BACKGROUND:Studies regarding matrix metalloproteinase 13 (MMP-13) and transforming growth factor-β1 (TGF-β1) signaling pathways in pathological scars are mainly focused on in vitro culture of fibroblasts; however, the correlation studies are rare on tissue of operation. OBJECTIVE:To observe the expressions of MMP-13 and TGF-β1 in keloid and hypertrophic scars.
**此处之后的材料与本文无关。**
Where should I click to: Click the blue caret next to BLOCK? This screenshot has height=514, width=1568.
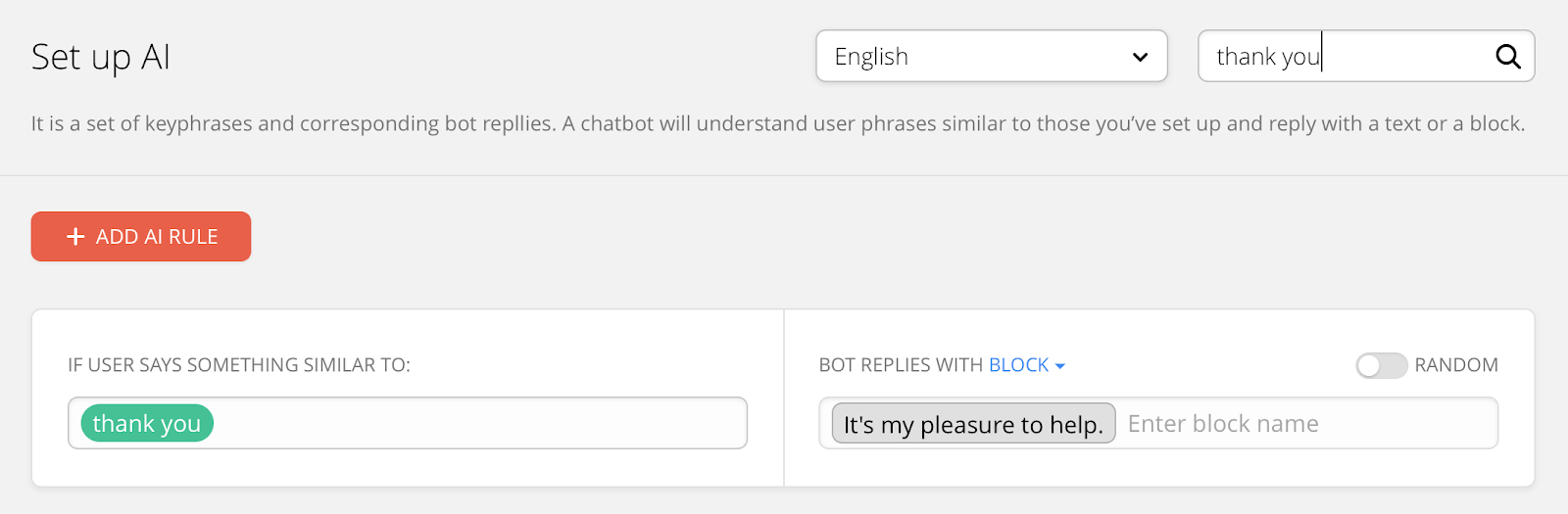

METHODS:Experimental samples were obtained from the patients, who underwent burn and plastic surgery at the Department of Burn and Plastic Surgery, Workers’ Hospital of Tangshan, from June 2004 to June 2008, including 54 patients with keloid, and 42 patients with hypertrophic scars. Normal scar from additional 45 cases were served as control group, normal skins from additional 40 cases were served as normal controls. The expressions of MMP-13 and TGF-β1 protein in keloid, hypertrophic scars, normal scar and normal skin were examined by flow cytometry. RESULTS:The expression of TGF-β1 was obviously greater in the experimental group (keloid and hypertrophic scars) than the control group (normal scar and normal skin) (P < 0.05). The expression of MMP-13 was obviously lower in the experimental group (keloid and hypertrophic scars) than the control group (normal scar and normal skin) (P < 0.05), but the difference between keloid and hypertrophic scars had no significance (P > 0.05). There was a negative correlation between MMP-13 and TGF-β1 in keloid, hypertrophic scars and normal scars (r=0.47, r=0.43, r=0.45; P < 0.05). No notable correlation was found between MMP-13 and TGF-β1 in normal skins (P > 0.05). It is indicated that the expressions of MMP-13 and TGF-β1 are changed, and the synergism of MMP-13 and TGF-β1 may promote the development in pathological scars.